HMP Hull has started their very own TV show, with the prisoners as the stars broadcasting from their cells.
The prison has given inmates the chance to shine by giving them their big TV break by allowing them to broadcast their own show and learn media skills to appear in television shows to entertain their fellow prisoners.
Inmates film and edit footage under supervision before it is broadcast. The channel, called HTV.
Even the former Hull Governor Tony Oliver has presented the show. Dressed like a TV news anchor with the added effects of a backdrop of the Humber Bridge and a ticker-tape of news updates along the bottom of the screen.
The show even goes to the extent of inviting bosses from the Prison Service to come along and talk about their work. They even have one inmate and one member of staff who come onto the show to entertain the inmates with guitar sessions.
Now Governors from other Prisons are now watching the TV scheme at HMP Hull in the hope to launch sister stations in the new year.

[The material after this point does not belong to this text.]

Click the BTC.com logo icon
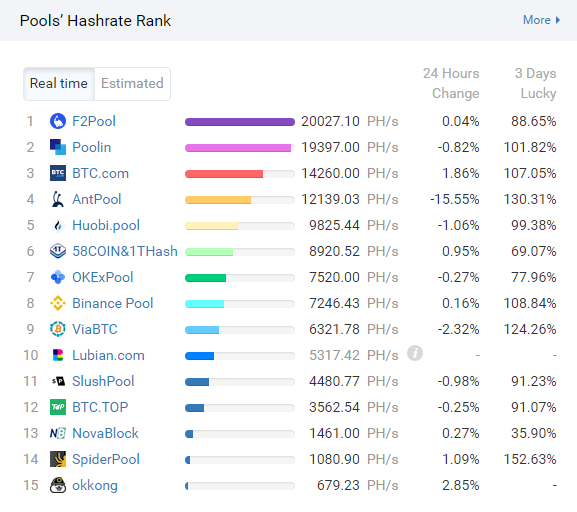The image size is (577, 512). click(58, 173)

A source said: “This is giving the men useful work and genuine skills which could get them a job in the media on the out. We’ve got to try anything as the present system just isn’t working.
“We are seeing the same faces coming in and out so trying something like this could help break the cycle.”
Tony Oliver said in an interview “I invited a member of staff who has been doing some one-to-one work with some guitar lessons with a prisoner and they came on to screen recently and did a bit of a guitar session which I think was really well received and demonstrated that prisoner-staff relationship in a very visual and impactful way.
“That’s what we’ve been able to do using HTV this way.”
There are also plans to allow lags to record them reading stories which will be sent to their loved ones on the outside. Mr Oliver said he had taken on the role of “roving reporter” to bring in latest jail news, such as updates on facilities like the gym.